The point that is frequently missed is that there is no trust involved in the creation of a dismemberment under French law. For capital gains purposes a usufructuary dismemberment cannot therefore be a settlement, as under English law there can be no settlement without a trust.  It is only the statutory fiction contained in s 43 ITA 1984 which can create any anomaly. Taking the trouble to read the minutes of the Standing Committee A minutes in Hansard of the initial  Finance Act 1978 Schedule V definition and the subsequent amendments required in Finance n° 2 Act 1980 is more than instructive as to the dilletante attitude prevailing at the time towards  the Scottish Proper Liferent, which has since become ingrained, not by any statutory definition, but by HMRC's subsequent attempts to overwrite the statutory definition into something which it is not.

What is worse is that HMRC are quite capable of missquoting Viscount Dilhorne in the case of Pearson so as to "establish" that any transfer of a legal interest for life on death is a trust matter, but forget that their "authority" for this, Pearson, was only concerned with the Pilkington Trusts, and is therefore not authority for treating a non-trust mechanism such as a usufructuary dismemberment as a form of settlement. Teaching a Civil servant to read a law that states that their Manual is wrong can be a time consuming and an expensicve process.

One of those cases involved a nue-propriétaire who was both a French avocat and a Barrister: there was no wool left there for HMRC to pull over that taxpayers eyes. It was not a question of costs or relative loss to the Exchecquer at all, unless other lawyers have tried the argument and failed to present it correctly. The degree of deliberate "ignorance" displayed can be summed up in the phrase 'where the estate included a usufruit". By definition no usufruit 'pur et simple'  can be included in any estate as it extinguishes on death under the relevant article in the Code civil.

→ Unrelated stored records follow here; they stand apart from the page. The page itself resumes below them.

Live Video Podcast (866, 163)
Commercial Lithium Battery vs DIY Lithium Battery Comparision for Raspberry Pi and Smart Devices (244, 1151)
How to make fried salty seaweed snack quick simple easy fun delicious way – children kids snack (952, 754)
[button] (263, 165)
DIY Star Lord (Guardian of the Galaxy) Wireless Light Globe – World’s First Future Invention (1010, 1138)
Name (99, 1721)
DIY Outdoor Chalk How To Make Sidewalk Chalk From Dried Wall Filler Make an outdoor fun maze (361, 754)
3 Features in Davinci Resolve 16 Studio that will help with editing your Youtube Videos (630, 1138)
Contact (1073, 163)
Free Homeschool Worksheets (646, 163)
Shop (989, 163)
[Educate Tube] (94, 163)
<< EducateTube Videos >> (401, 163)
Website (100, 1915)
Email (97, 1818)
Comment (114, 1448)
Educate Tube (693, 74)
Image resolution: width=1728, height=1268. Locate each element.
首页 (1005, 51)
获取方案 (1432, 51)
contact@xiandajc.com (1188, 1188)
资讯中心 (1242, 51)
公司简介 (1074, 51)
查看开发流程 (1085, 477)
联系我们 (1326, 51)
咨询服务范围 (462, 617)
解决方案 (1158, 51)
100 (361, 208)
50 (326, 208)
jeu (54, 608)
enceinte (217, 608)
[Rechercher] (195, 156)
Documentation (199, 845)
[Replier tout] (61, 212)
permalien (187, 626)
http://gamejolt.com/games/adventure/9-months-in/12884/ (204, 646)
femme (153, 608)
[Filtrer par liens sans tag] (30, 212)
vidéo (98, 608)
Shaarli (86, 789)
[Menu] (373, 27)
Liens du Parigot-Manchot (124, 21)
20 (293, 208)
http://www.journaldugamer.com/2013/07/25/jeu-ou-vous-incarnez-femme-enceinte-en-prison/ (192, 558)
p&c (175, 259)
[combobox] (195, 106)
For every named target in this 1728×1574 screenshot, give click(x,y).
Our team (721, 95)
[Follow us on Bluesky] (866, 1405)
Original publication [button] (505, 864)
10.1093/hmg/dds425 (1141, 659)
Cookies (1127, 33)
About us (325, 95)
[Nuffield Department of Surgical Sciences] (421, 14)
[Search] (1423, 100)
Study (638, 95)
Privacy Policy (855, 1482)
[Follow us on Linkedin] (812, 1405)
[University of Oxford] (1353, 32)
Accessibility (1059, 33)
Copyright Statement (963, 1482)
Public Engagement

The Notary normally will not charge for succession advice, and it appears free: it is only a part of the conveyance to them, as opposed to separate dedicated tax advice. It is of no use whatsoever reying upon French orientated Blogs run by estate agencies attempting to give professional advice for free. If it is worth leaving to your spouse or partner or children,  it is worth paying for it to pass correctly.

Rather than miss opportunities for legitimate succession planning, please contact Peter Harris for advice.

Each case needs handling on its own merits but it woudl be unfair to expect a French Notary or avocat to be able to advise on British matters, even if they say they have English experience, university education or qualifications. Experience is needed to make the two laws function together without inflammatory fiscal sparks. Their merely speaking the language does not guarantee their full knowledges of the concepts and the statutory fiction involved.

I will be very happy to assist those who have already purchased and those who are thinking of purchasing French, Italian and Spanish properties in this manner and in giving advice on how to draft and to go about using this elementary but effective mechanism. I work with the notary to acheive the correct result.

The EU Succession Regulaton 650/2012 has indirectly reinforced the validity of these arrangements, by excluding them fmr the defintion of a transfer by way of succession, and has therefore not put them into question.